Their padded leather jerkins were no substitute for the thousands of interwoven mail links of a hauberk, and Norman arrows and throwing spears punched home, killing them by the dozen and forcing more of their brethren into the wavering line. It was now that the superbly drilled Norman cavalry came into their own, each officer, the so-called magister militum master of knights calling out commands by voice, trumpet call or flag — the gonfanons.

Seeing that sections of the shield wall were now manned by fyrdmen and not carles, the cavalry used their tactic of the feigned flight, pretending to fall away in disarray. Each time, considerable numbers of fyrdmen, freed from the horror of absorbing the punishment of the shield wall, sallied out, hoping to smash their opponents once and for all, only to see their fleeing quarry suddenly wheel around, cut them off from their comrades on the summit and surround them with a wall of horseflesh and chain-mail armour.

By now the English had just about run out of anything to throw at the Normans, every arrow, spear, javelin, hand axe and rock having been sent flying into their ranks. More importantly, the corps of housecarles was dying. Many had arrived at Hastings carrying wounds and injuries from Stamford Bridge, their armour saving their lives but unable to protect them from the broken bones and heavy bruising wrought by sword blows. They had not wavered, nor sallied out like their select fyrd comrades, but they were too few and they knew it.

Most of them were lying where they had fallen, in the front rank, surrounded by the corpses of their foes. The main body of the English army was still intact. True, the housecarles were nearly a spent force, but there were still numbers of professional lithsmen and the bravery of the several thousand select fyrdmen was undiminished. By now it was late afternoon, well after 3pm and it would be dark in less than two hours. Practised eyes looked around the battlefield, counting the numbers, grimly assessing the odds, and the truth was that only time could now save the English army, and both the remaining carles and William recognised it.

If Harold could hold until nightfall, he would win. Cloaked by night, he would be able to take his men north, back to their horses on Caldbec Hill and the safety of the Andredsweald. As for William, his men would have no choice but to retreat back to their encampment of the previous night knowing the dawn would bring them no such relief. There were no fresh men or mounts on their way to the Normans.

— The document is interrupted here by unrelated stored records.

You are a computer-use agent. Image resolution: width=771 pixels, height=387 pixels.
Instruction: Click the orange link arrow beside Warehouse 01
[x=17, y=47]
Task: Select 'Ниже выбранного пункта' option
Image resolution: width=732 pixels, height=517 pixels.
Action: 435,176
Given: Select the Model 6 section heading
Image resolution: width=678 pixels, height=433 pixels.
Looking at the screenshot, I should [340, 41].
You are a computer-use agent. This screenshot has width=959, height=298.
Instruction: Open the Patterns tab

The battle had now lasted an unbelievable six hours, and it still hung in the balance. For the fourth and last time that day, it was William, not Harold, who acted decisively. Forsaking the rolling attacks of the last few hours, he ordered an all-out assault. The cavalry and infantry were to crash into the shield wall, all the while the archers were told to loose endless volleys into the hard-pressed English.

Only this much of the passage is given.